There are countless examples of huge changes like this to the core DotA gameplay. Even certain heroes like Wisp who can teleport with an allied champion anywhere on the map (So the old TF ult, but better), Slark, who can continue to attack whole remaining invisible, or Omniknight, who makes an entire team invulnerable to physical damage for 7 seconds etc. are much more game-changing, in themselves, than any champion LoL has ever added, which typically just use recycled skillsets in different ways because they've run out of things to do, and are unwilling to try anything new.

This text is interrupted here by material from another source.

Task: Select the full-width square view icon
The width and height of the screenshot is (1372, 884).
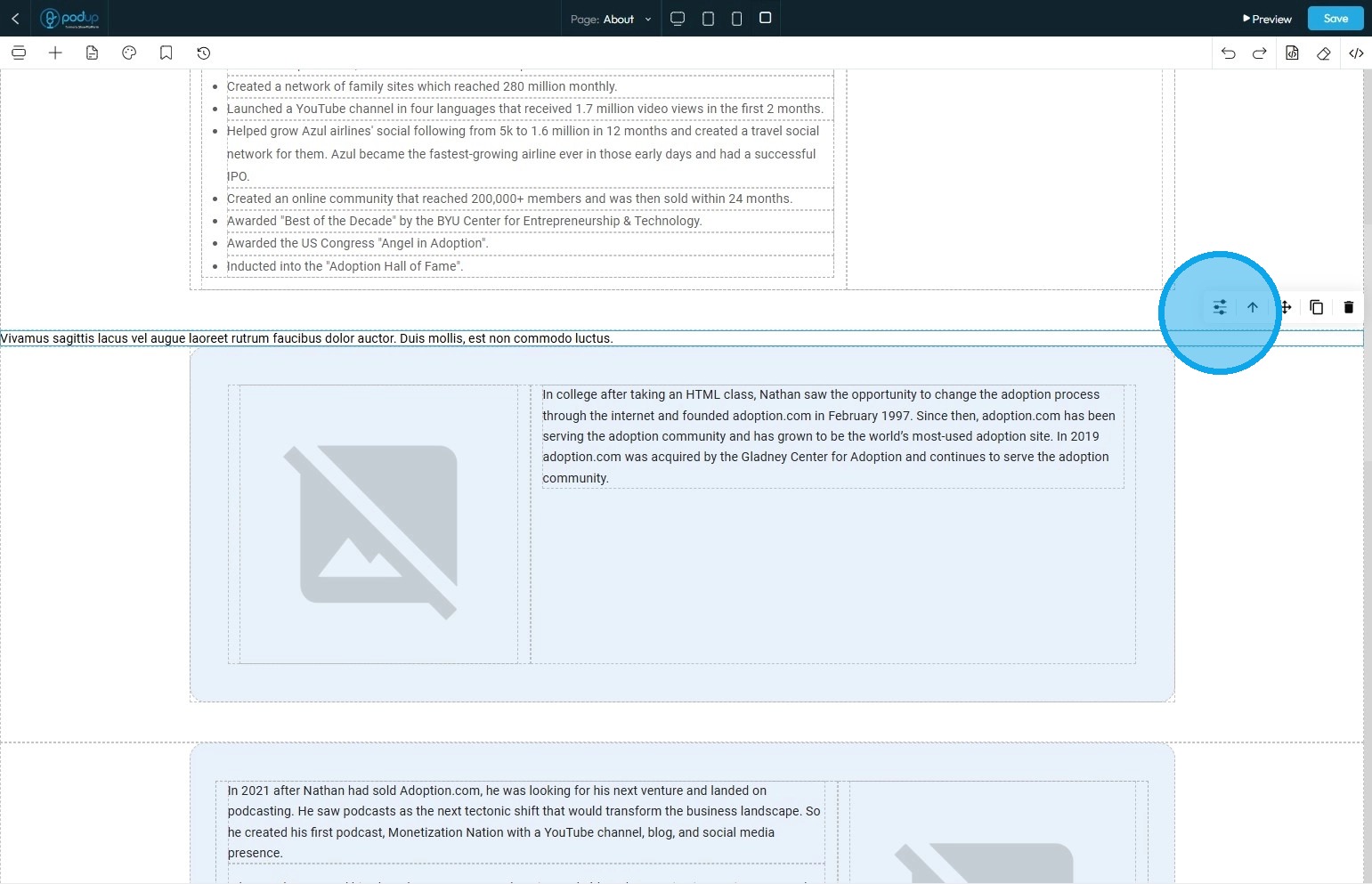Action: pos(765,18)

Sure, LoL has had some (much-needed) item reworks, and a few new Summoner Spells here and there, but none of it has been anywhere closed to as game-changing as the DotA alterations. To my knowledge, no change Riot has implemented into the game has, for example, changed the most popular lane setup for the past 2 years, while in DotA, the lane metagame is much more diverse, and constantly changing.
So it's kind of ironic when I hear a LoL player calling DotA players “change-phobic”, when I would say, if anything, the opposite is true.